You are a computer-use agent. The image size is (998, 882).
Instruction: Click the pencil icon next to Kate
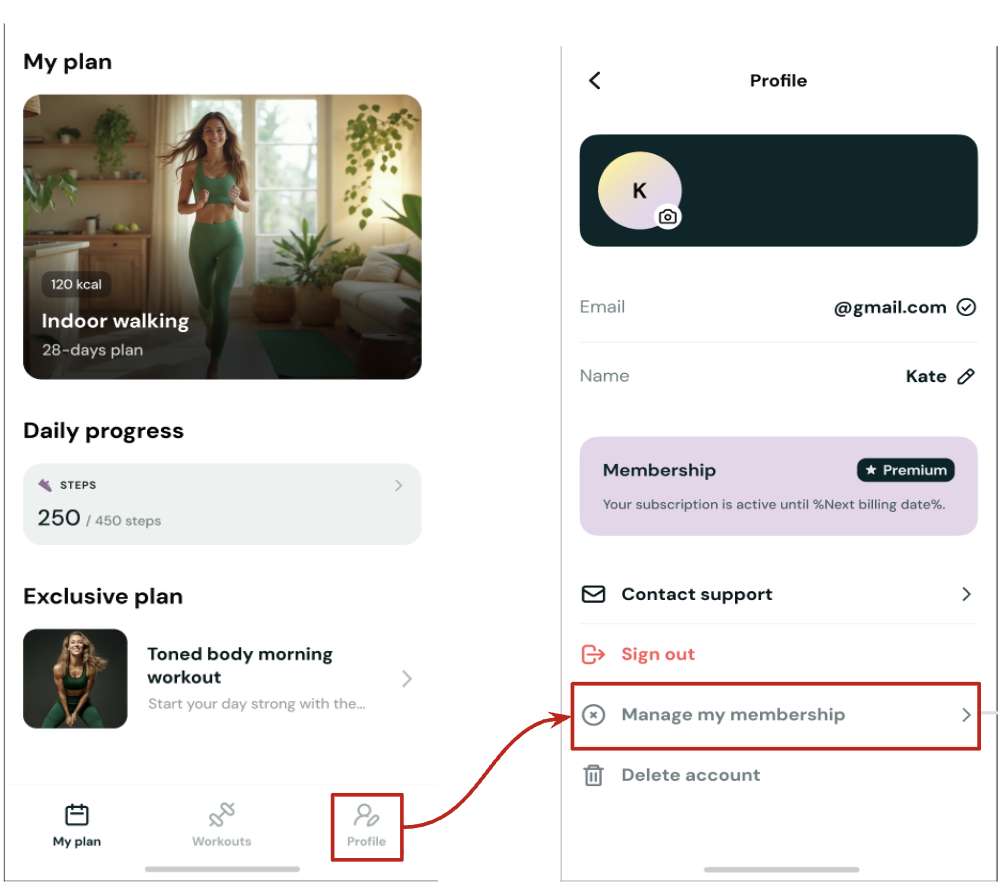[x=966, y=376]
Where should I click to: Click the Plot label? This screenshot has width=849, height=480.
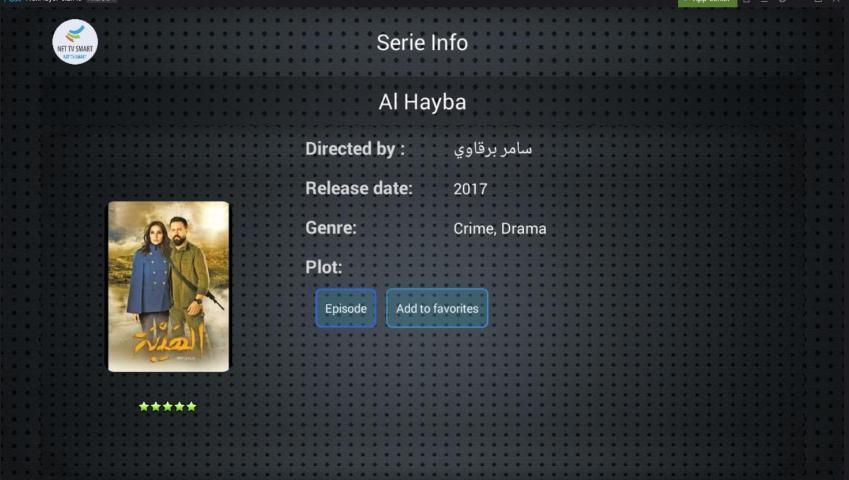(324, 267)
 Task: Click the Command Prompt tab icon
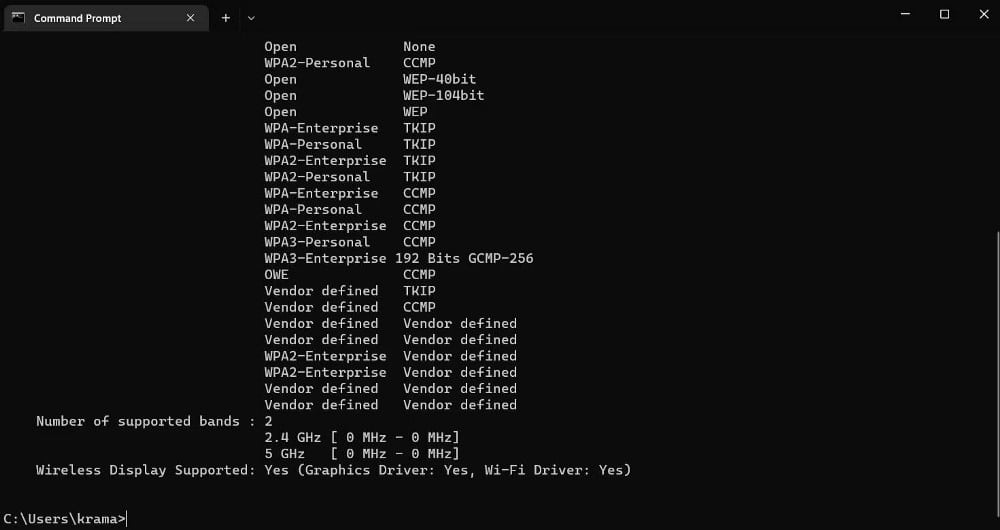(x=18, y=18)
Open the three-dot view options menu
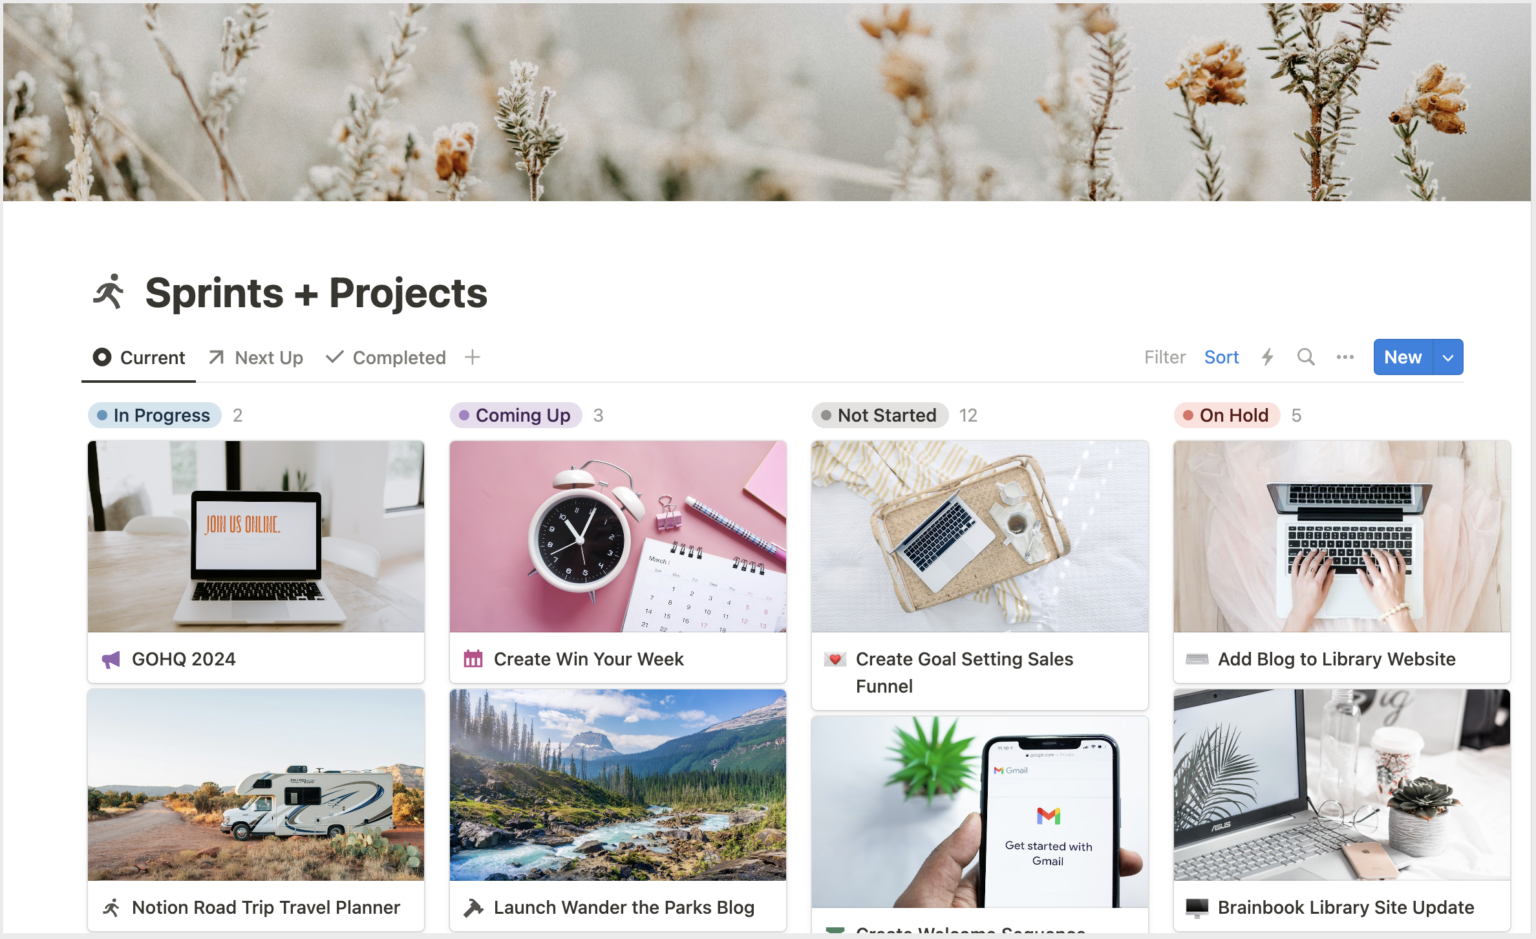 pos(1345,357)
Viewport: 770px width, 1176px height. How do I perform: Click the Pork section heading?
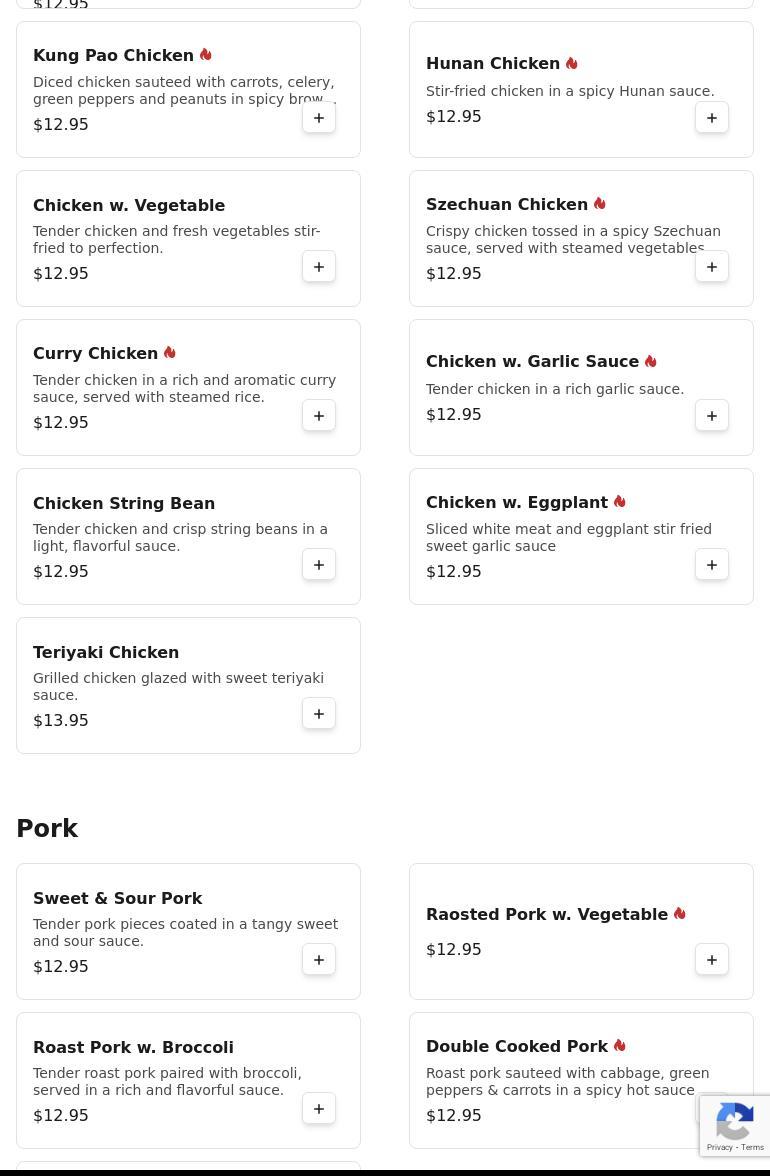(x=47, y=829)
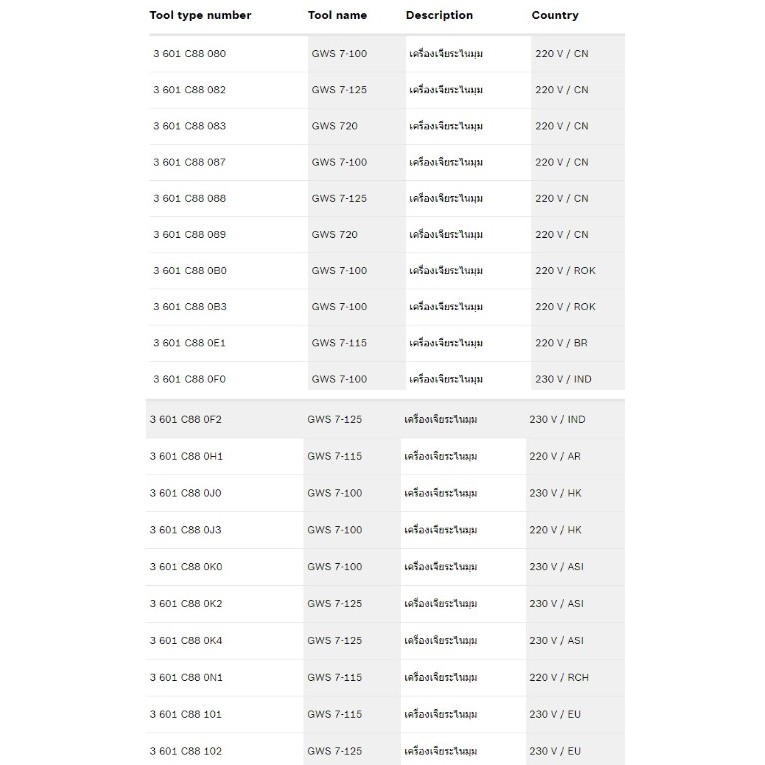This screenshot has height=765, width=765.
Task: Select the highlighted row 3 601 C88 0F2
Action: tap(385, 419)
────────────────────────────────────────
### Brief
Output the listing exactly, pictures excluded.

### Answer to this exercise
You are a computer-use agent. The image size is (998, 882).
Instruction: Click the pencil icon next to Kate
[x=966, y=376]
Where should I click to: Click the Plot label? This screenshot has width=849, height=480.
(324, 267)
 Task: Click the Command Prompt tab icon
(x=18, y=18)
Open the three-dot view options menu
 pos(1345,357)
Viewport: 770px width, 1176px height. How do I perform: Click the Pork section heading?
(x=47, y=829)
This screenshot has height=765, width=765.
Task: Select the highlighted row 3 601 C88 0F2
Action: tap(385, 419)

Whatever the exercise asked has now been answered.